(A block of data)
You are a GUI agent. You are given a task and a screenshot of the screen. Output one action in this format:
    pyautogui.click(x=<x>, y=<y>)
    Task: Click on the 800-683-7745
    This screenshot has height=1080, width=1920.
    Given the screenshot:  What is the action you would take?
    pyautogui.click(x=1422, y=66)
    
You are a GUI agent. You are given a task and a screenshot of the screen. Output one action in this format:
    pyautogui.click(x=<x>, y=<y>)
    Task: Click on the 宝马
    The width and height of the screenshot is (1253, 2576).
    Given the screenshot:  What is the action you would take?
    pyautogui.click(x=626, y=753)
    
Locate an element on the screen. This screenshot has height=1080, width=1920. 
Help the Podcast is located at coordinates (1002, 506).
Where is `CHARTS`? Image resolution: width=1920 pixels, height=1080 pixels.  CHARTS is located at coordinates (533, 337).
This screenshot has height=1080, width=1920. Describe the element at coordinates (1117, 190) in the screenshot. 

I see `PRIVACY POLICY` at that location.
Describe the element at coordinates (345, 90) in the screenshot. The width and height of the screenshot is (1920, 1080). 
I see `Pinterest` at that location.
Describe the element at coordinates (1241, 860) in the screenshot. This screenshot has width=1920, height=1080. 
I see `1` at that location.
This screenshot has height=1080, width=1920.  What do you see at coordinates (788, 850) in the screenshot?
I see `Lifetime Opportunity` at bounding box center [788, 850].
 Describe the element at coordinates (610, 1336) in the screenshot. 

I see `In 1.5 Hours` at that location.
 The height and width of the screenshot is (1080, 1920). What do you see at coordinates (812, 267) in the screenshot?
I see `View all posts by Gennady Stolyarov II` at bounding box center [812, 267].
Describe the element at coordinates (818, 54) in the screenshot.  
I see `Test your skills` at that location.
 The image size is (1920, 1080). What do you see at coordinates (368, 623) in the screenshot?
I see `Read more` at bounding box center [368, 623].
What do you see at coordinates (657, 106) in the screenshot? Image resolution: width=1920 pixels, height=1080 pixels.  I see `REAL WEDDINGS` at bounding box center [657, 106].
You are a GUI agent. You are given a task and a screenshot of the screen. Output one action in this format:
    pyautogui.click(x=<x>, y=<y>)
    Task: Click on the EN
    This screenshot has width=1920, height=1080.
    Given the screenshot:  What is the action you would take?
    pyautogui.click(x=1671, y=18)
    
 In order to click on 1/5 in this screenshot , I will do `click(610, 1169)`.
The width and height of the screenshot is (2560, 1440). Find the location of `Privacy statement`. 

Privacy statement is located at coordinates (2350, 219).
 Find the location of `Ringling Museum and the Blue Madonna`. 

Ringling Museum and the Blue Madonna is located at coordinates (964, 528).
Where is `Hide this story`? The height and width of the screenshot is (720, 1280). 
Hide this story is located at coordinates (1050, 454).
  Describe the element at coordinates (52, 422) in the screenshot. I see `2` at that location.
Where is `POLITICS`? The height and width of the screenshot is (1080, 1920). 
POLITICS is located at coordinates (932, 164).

What the exercise asks
Rewrite the lines from the one containing "is (720, 1280)." through the end of the records, inclusive, with "height and width" replaced by "size" and all else unchanged.

Result of the task
Where is `Hide this story`? The size of the screenshot is (720, 1280). 
Hide this story is located at coordinates (1050, 454).
  Describe the element at coordinates (52, 422) in the screenshot. I see `2` at that location.
Where is `POLITICS`? The size of the screenshot is (1080, 1920). 
POLITICS is located at coordinates (932, 164).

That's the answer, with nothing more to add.